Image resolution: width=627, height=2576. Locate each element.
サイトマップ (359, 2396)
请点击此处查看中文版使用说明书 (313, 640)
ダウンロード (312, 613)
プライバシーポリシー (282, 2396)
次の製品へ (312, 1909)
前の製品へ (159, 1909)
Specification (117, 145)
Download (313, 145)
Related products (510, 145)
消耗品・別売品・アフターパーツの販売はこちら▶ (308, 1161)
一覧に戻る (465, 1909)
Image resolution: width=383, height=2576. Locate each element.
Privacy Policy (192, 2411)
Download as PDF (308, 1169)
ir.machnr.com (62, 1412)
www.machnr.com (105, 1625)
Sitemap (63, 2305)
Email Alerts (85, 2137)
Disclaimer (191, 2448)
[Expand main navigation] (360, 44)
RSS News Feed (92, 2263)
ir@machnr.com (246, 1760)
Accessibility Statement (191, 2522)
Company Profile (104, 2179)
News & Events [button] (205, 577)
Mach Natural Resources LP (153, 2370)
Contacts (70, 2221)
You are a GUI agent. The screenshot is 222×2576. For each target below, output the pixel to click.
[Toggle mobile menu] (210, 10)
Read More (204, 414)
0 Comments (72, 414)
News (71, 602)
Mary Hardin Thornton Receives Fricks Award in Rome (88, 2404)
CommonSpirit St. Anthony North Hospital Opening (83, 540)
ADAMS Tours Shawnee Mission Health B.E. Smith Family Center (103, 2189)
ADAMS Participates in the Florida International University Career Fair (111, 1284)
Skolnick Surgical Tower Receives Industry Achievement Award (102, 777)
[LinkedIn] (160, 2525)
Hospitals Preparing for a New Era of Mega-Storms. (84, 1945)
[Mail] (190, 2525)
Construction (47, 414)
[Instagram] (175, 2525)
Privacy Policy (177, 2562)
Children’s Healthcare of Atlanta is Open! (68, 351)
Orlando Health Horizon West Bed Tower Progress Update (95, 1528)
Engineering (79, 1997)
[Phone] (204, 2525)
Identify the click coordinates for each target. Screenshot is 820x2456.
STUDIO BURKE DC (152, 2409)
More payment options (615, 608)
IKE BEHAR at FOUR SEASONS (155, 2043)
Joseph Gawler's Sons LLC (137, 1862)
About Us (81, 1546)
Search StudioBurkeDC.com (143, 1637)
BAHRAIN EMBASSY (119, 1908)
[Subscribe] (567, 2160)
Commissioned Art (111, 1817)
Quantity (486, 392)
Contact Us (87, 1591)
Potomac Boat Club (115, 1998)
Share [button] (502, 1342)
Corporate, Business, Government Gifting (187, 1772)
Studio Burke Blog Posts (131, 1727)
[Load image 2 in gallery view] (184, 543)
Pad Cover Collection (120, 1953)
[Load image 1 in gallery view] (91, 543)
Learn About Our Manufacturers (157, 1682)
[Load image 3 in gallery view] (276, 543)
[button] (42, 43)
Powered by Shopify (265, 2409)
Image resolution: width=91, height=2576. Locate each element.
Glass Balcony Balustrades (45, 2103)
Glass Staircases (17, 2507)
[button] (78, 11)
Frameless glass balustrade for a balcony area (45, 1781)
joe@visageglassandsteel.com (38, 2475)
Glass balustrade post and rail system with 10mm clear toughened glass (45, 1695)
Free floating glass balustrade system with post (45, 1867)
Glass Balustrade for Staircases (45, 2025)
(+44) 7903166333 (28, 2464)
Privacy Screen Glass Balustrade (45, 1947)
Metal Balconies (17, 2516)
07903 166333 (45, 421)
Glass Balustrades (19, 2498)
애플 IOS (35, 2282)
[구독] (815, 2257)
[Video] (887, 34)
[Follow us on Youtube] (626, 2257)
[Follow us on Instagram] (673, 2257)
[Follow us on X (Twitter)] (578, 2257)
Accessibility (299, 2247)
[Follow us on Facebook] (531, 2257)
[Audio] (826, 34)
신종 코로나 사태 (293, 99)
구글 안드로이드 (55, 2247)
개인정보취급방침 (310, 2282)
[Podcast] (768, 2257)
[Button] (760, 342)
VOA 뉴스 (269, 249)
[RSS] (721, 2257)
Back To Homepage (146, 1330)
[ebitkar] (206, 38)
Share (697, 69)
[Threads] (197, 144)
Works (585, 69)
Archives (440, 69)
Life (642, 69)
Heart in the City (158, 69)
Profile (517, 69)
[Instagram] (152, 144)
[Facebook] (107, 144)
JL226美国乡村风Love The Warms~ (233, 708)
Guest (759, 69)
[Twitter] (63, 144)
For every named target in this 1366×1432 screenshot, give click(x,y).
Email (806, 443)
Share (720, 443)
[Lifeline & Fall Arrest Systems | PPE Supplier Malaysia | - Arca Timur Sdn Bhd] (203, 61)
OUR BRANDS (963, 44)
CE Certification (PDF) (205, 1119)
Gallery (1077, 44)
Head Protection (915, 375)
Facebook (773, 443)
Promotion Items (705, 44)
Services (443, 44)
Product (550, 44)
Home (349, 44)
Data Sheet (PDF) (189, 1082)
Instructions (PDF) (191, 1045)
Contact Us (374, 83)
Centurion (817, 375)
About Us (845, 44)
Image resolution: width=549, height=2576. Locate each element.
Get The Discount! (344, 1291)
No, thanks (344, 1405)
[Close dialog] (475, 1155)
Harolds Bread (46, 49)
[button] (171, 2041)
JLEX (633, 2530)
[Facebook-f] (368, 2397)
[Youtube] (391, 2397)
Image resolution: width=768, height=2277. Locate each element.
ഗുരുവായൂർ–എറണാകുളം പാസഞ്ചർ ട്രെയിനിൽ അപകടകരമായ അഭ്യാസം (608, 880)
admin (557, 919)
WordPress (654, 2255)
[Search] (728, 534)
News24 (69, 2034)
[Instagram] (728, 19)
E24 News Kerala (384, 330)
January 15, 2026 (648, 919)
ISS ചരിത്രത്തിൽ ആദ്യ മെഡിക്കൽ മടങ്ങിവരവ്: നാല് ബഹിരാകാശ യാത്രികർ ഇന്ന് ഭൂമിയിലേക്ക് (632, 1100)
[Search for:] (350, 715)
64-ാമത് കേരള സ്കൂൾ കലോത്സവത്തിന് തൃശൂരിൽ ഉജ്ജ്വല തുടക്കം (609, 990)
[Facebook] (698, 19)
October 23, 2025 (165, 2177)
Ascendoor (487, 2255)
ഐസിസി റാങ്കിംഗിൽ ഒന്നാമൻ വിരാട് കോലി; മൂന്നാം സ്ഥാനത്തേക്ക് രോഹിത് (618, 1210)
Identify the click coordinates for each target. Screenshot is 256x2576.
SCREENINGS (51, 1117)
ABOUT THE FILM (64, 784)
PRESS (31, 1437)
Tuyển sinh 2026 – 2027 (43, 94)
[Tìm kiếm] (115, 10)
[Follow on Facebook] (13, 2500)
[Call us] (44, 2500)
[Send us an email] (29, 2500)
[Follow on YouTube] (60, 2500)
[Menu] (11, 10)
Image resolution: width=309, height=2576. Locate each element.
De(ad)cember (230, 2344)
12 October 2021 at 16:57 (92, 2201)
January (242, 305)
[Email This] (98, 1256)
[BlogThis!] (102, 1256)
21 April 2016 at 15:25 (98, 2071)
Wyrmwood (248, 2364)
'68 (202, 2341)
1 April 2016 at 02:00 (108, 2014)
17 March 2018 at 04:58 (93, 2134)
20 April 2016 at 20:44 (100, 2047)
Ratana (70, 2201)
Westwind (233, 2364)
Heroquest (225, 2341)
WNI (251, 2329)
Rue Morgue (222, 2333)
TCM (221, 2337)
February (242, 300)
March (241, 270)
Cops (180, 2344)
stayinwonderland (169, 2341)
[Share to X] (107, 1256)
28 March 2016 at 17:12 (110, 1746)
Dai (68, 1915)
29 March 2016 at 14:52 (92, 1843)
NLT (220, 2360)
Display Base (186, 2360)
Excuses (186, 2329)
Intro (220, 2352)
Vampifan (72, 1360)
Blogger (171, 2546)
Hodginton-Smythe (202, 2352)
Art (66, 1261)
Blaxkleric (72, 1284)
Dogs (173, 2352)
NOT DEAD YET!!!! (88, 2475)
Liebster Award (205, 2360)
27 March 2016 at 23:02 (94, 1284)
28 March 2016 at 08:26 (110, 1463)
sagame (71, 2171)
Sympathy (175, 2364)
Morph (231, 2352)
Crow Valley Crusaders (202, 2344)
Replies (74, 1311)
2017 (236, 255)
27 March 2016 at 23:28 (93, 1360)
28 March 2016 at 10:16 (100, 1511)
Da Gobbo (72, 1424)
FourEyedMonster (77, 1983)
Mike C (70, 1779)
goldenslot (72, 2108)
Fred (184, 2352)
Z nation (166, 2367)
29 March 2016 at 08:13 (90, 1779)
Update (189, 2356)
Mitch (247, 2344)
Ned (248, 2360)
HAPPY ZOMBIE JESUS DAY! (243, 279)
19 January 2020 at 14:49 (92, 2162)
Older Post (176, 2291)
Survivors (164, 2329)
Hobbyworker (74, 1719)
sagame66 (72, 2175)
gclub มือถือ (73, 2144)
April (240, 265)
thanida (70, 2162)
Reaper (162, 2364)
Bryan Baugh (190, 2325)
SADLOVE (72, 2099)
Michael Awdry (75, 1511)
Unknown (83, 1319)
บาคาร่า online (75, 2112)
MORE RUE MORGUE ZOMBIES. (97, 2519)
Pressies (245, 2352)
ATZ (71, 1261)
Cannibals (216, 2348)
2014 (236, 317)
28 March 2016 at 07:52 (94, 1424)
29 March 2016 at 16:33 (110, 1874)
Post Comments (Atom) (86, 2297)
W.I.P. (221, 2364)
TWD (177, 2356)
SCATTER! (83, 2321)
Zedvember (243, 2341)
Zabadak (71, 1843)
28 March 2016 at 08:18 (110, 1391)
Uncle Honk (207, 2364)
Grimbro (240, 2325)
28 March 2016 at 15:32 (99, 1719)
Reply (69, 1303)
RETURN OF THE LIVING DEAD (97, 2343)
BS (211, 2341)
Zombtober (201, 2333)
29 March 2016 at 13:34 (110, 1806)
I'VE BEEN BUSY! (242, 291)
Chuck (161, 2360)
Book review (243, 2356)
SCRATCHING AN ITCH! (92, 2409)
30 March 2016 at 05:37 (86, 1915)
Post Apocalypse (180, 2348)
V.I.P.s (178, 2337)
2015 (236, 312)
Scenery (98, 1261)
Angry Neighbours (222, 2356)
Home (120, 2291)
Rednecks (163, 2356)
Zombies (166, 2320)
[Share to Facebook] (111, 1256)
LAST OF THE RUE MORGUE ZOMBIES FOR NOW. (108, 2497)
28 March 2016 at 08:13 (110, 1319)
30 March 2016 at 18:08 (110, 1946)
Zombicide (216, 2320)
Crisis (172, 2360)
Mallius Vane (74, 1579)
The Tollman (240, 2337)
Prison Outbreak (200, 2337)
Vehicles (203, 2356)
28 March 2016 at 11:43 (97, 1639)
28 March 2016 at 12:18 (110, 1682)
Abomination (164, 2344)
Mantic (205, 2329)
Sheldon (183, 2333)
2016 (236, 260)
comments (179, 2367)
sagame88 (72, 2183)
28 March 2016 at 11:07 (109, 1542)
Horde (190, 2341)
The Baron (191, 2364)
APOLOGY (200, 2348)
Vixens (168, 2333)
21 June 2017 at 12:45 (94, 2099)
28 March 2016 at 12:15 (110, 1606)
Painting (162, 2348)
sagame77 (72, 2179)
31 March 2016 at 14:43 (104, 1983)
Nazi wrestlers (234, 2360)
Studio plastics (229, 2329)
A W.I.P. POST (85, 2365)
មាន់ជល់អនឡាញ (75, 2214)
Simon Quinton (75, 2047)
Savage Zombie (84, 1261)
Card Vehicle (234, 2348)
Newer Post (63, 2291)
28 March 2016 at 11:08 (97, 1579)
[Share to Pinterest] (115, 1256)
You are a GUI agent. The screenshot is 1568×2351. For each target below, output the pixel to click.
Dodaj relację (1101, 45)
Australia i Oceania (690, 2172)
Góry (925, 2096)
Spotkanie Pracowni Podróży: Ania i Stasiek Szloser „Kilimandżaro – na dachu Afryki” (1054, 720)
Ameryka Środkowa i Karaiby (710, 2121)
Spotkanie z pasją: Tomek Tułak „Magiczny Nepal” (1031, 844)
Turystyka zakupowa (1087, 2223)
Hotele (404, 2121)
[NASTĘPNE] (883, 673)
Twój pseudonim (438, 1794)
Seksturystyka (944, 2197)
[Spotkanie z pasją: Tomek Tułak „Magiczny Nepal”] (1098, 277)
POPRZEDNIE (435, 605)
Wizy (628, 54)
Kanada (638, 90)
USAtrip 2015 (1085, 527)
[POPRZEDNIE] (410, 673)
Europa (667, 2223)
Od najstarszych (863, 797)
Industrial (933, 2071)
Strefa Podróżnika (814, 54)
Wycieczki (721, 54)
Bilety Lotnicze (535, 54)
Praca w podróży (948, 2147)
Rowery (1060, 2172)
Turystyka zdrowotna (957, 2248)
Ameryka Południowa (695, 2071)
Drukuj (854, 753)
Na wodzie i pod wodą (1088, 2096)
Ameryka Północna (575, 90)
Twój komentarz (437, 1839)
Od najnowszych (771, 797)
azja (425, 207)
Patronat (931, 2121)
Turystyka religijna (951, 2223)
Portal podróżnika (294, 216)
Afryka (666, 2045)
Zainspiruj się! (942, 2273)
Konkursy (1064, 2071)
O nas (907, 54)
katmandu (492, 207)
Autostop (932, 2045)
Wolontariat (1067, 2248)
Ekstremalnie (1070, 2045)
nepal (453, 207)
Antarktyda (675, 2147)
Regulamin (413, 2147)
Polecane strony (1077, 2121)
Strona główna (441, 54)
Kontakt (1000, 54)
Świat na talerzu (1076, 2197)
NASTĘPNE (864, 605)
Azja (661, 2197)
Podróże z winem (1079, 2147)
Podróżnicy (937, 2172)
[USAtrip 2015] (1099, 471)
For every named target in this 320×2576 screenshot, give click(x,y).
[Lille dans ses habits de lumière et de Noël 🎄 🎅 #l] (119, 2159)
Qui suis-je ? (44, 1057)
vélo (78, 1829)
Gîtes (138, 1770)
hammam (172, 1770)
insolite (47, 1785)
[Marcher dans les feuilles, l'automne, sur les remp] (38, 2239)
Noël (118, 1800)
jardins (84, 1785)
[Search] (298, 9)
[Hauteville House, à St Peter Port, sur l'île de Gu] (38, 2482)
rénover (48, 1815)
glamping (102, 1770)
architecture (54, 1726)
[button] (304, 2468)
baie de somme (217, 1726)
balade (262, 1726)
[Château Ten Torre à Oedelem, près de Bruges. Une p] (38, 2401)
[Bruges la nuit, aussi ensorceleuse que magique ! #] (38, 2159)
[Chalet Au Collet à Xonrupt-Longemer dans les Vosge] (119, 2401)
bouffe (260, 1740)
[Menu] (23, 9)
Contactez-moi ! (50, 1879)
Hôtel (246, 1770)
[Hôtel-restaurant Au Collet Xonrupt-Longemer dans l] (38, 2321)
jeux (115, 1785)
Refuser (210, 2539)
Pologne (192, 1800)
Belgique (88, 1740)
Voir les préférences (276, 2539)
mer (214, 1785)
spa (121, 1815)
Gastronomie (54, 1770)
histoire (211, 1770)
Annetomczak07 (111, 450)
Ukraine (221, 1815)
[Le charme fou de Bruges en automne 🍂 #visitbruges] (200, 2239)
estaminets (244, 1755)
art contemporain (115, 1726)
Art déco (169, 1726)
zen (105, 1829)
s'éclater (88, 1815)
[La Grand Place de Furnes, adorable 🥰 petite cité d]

> _About this exercise_:
Please output the lines of the listing above that fall in the stretch from the one with "Post Apocalypse (180, 2348)" through the one with "Twój pseudonim (438, 1794)", exactly and only those.

> _Result_:
Post Apocalypse (180, 2348)
V.I.P.s (178, 2337)
2015 (236, 312)
Scenery (98, 1261)
Angry Neighbours (222, 2356)
Home (120, 2291)
Rednecks (163, 2356)
Zombies (166, 2320)
[Share to Facebook] (111, 1256)
LAST OF THE RUE MORGUE ZOMBIES FOR NOW. (108, 2497)
28 March 2016 at 08:13 (110, 1319)
30 March 2016 at 18:08 (110, 1946)
Zombicide (216, 2320)
Crisis (172, 2360)
Mallius Vane (74, 1579)
The Tollman (240, 2337)
Prison Outbreak (200, 2337)
Vehicles (203, 2356)
28 March 2016 at 11:43 (97, 1639)
28 March 2016 at 12:18 (110, 1682)
Abomination (164, 2344)
Mantic (205, 2329)
Sheldon (183, 2333)
2016 (236, 260)
comments (179, 2367)
sagame88 (72, 2183)
28 March 2016 at 11:07 (109, 1542)
Horde (190, 2341)
The Baron (191, 2364)
APOLOGY (200, 2348)
Vixens (168, 2333)
21 June 2017 at 12:45 (94, 2099)
28 March 2016 at 12:15 (110, 1606)
Painting (162, 2348)
sagame77 (72, 2179)
31 March 2016 at 14:43 (104, 1983)
Nazi wrestlers (234, 2360)
Studio plastics (229, 2329)
A W.I.P. POST (85, 2365)
មាន់ជល់អនឡាញ (75, 2214)
Simon Quinton (75, 2047)
Savage Zombie (84, 1261)
Card Vehicle (234, 2348)
Newer Post (63, 2291)
28 March 2016 at 11:08 (97, 1579)
[Share to Pinterest] (115, 1256)
You are a GUI agent. The screenshot is 1568×2351. For each target below, output the pixel to click.
Dodaj relację (1101, 45)
Australia i Oceania (690, 2172)
Góry (925, 2096)
Spotkanie Pracowni Podróży: Ania i Stasiek Szloser „Kilimandżaro – na dachu Afryki” (1054, 720)
Ameryka Środkowa i Karaiby (710, 2121)
Spotkanie z pasją: Tomek Tułak „Magiczny Nepal” (1031, 844)
Turystyka zakupowa (1087, 2223)
Hotele (404, 2121)
[NASTĘPNE] (883, 673)
Twój pseudonim (438, 1794)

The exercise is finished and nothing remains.